◆ **Aim**:
Could you copy out the whole excerpt on Marcel Dzama below, word for word?

◆ **Page excerpt**:
=====
Marcel Dzama on Art, Life & Everything In Between
Marcel Dzama photographed by Spike Jonze in 2010 photo courtesy Wikimedia Commons

In 1996, Marcel Dzama’s house burnt down. Or, more accurately, Dzama’s parents’ house, as the artist, who was an art student at the University of Manitoba in Winnipeg, Canada, and was living with his folks at that time.

Dzama had been storing a series of large paintings in the basement of the familial home in preparation for his BFA presentation. The fire destroyed those, along with most of his parents’ possessions, and Marcel’s pet bunny rabbit.

The family were housed in the Airliner Inn, a hotel close to Winnipeg’s James Armstrong Richardson International Airport, and young Marcel took to drawing on the hotel room stationery.

Other would-be artists might have been distraught, but Dzama actually felt as if a weight had been lifted from his shoulders. “Suddenly, I was in a hotel, with basically a small space to walk around,” he later recalled. “I drew on my bed the whole time, did these small drawings that kind of became what you see, at least at the beginning of my art career.

MARCEL DZAMA - Snowflake Defense, 2006

Image as link to the artist number 1

All on a blank background with one or two characters doing some kind of surrealist thing. It was very depressing, but it was also very freeing having nothing to hold you back. No possessions.”

Collectors, curators and gallery-goers across the world now recognise the kind of pictures that Dzama first sketched out in that hotel room over a quarter-century ago. His clear-lined, fantastical art combines the mystical elements of early modernism with some of the small-scale, lo-fi ethos of punk and indie rock, as well as North American folk traditions and nods to past greats (such as Dzama’s namesake, Marcel Duchamp) to produce wonderfully eerie, often deeply sexual, fantastically detailed imagery, that has found its way into the permanent collections of MoMA, the Tate and the Guggenheim.
=====
Source records
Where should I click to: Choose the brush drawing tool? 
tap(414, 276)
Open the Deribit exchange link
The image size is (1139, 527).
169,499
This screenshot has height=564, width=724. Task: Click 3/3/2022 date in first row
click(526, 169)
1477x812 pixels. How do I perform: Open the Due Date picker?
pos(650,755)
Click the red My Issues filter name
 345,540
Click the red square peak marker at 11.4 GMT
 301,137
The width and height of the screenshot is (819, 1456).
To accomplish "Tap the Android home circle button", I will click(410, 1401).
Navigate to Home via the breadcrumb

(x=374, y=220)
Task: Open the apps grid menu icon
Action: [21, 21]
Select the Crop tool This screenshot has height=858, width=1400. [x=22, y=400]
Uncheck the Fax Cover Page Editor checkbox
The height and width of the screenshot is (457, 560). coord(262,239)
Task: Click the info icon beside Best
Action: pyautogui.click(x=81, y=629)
=====
◆ **The output**:
Marcel Dzama on Art, Life & Everything In Between
Marcel Dzama photographed by Spike Jonze in 2010 photo courtesy Wikimedia Commons

In 1996, Marcel Dzama’s house burnt down. Or, more accurately, Dzama’s parents’ house, as the artist, who was an art student at the University of Manitoba in Winnipeg, Canada, and was living with his folks at that time.

Dzama had been storing a series of large paintings in the basement of the familial home in preparation for his BFA presentation. The fire destroyed those, along with most of his parents’ possessions, and Marcel’s pet bunny rabbit.

The family were housed in the Airliner Inn, a hotel close to Winnipeg’s James Armstrong Richardson International Airport, and young Marcel took to drawing on the hotel room stationery.

Other would-be artists might have been distraught, but Dzama actually felt as if a weight had been lifted from his shoulders. “Suddenly, I was in a hotel, with basically a small space to walk around,” he later recalled. “I drew on my bed the whole time, did these small drawings that kind of became what you see, at least at the beginning of my art career.

MARCEL DZAMA - Snowflake Defense, 2006

Image as link to the artist number 1

All on a blank background with one or two characters doing some kind of surrealist thing. It was very depressing, but it was also very freeing having nothing to hold you back. No possessions.”

Collectors, curators and gallery-goers across the world now recognise the kind of pictures that Dzama first sketched out in that hotel room over a quarter-century ago. His clear-lined, fantastical art combines the mystical elements of early modernism with some of the small-scale, lo-fi ethos of punk and indie rock, as well as North American folk traditions and nods to past greats (such as Dzama’s namesake, Marcel Duchamp) to produce wonderfully eerie, often deeply sexual, fantastically detailed imagery, that has found its way into the permanent collections of MoMA, the Tate and the Guggenheim.